Just as private financiers are leaning more heavily on governments to provide leadership out of the current financial crisis, international financial institutions (IFIs) are reporting a surge of interest in their lending and risk-sharing products. It is important that any short-term measures aimed at immediate macroeconomic and social pressures do not harm longer-term growth and development prospects. Across-the-board spending cuts that affect both investment and maintenance outlays can be costly in the longer term. It is the responsibility of financiers to be flexible in the face of these new challenges.

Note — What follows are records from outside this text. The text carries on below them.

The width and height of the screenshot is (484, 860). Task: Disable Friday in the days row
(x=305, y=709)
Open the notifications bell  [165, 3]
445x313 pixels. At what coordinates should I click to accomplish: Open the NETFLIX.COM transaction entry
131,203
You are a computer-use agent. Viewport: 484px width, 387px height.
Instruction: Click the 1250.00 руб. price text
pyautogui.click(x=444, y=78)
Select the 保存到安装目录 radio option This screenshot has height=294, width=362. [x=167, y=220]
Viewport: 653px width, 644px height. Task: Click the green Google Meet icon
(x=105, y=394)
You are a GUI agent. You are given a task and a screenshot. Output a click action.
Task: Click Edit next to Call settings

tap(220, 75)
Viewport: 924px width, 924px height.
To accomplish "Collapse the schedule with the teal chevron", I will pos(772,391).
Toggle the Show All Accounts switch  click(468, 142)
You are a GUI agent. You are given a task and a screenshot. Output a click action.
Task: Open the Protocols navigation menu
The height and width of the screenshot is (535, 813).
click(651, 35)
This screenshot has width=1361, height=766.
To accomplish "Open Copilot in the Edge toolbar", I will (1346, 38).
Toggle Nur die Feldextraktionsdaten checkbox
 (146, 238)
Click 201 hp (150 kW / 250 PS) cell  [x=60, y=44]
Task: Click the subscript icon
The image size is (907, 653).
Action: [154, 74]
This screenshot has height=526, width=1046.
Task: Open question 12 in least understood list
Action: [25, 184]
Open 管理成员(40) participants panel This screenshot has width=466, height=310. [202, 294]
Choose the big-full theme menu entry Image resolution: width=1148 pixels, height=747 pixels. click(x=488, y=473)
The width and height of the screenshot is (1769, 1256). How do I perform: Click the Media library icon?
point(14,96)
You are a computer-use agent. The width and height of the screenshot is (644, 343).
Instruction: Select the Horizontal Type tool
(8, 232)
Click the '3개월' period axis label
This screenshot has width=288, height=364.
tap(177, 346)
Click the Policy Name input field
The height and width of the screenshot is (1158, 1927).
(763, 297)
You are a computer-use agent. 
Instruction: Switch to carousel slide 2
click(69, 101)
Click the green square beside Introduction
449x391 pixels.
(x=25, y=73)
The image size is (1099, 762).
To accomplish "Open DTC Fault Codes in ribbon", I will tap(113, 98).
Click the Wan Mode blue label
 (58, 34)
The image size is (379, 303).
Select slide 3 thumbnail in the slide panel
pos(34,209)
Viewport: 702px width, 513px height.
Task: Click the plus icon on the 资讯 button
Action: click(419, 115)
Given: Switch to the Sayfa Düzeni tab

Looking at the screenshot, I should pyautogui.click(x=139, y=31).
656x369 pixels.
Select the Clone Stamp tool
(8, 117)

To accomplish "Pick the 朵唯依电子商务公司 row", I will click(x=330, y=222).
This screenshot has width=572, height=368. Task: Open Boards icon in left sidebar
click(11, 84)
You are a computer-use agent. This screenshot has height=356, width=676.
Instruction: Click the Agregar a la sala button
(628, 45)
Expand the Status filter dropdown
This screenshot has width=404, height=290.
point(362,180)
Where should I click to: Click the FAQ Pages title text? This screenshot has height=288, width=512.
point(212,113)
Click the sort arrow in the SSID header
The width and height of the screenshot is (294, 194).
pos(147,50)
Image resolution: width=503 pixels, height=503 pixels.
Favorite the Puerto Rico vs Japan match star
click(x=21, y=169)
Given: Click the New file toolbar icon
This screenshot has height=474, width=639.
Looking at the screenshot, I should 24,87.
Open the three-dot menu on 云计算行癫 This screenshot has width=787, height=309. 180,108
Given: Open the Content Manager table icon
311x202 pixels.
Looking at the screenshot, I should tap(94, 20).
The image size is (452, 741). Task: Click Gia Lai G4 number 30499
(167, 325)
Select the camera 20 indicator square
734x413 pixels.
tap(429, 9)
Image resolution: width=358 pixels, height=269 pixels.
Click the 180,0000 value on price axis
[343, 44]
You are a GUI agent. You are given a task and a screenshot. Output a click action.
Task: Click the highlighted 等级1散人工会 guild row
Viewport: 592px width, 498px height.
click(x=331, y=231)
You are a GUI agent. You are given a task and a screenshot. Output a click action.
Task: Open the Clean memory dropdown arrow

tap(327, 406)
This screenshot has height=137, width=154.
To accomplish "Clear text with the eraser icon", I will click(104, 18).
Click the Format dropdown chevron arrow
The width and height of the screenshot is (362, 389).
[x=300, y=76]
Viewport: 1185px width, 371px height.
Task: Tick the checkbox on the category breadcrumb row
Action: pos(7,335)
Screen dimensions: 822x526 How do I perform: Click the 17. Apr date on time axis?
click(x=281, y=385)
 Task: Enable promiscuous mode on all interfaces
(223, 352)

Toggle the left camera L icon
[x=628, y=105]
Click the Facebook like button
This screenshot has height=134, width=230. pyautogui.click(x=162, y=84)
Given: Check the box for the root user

3 The World Bank’s Public-Private Infrastructure Advisory Facility (PPIAF). 2008. Public-private partnerships for urban water utilities: a review of experiences in developing countries. Washington D. C., World Bank

The United Nations World Water Development Report 3: Water in a Changing World

The report is presented together with a case study volume: Facing the Challenge. Adopting the premise that local actions and on-the-ground insights are the starting point of a global strategy to improve management of the world’s freshwater resources, these 20 case studies from around the world examine water challenges and the differing management approaches taken in response in Bangladesh, Cameroon, China, the Cholistan desert (Pakistan), Estonia, the Han River basin (Republic of Korea), Istanbul (Turkey), the Lake Merín basin (Brazil and Uruguay), La Plata River basin (Argentina, Bolivia, Brazil, Paraguay and Uruguay), the Netherlands, Pacific island states, the Po River basin (Italy), the Autonomous Community of the Basque Country (Spain), Sri Lanka, Sudan, Swaziland, Tunisia, Uzbekistan, the Vuoksi River basin (Finland and the Russian Federation) and Zambia.

SC-2009/WS/14

Water is vital to all aspects of human life. Using water wisely and managing our water resources is an essential component of growth, socioeconomic development and reducing poverty. Yet around the world we see water scarcity problems rising. And if we don’t take action, they risk becoming even more severe.Coordinated by the World Water Assessment Programme, the United Nations World Water Development Report 3: Water in a Changing World is a joint effort of the 26 United Nations agencies and entities that make up UN-Water. The report

brings together some of the world’s leading experts to analyse the state of the world’s freshwater resources: it monitors changes in our water supplies and in how we manage them, and tracks our progress towards achieving international development targets. Water in a Changing World also provides decision makers with the tools to implement sustainable use of our water – offering best practices to help stimulate ideas and actions for better stewardship of this most essential resource.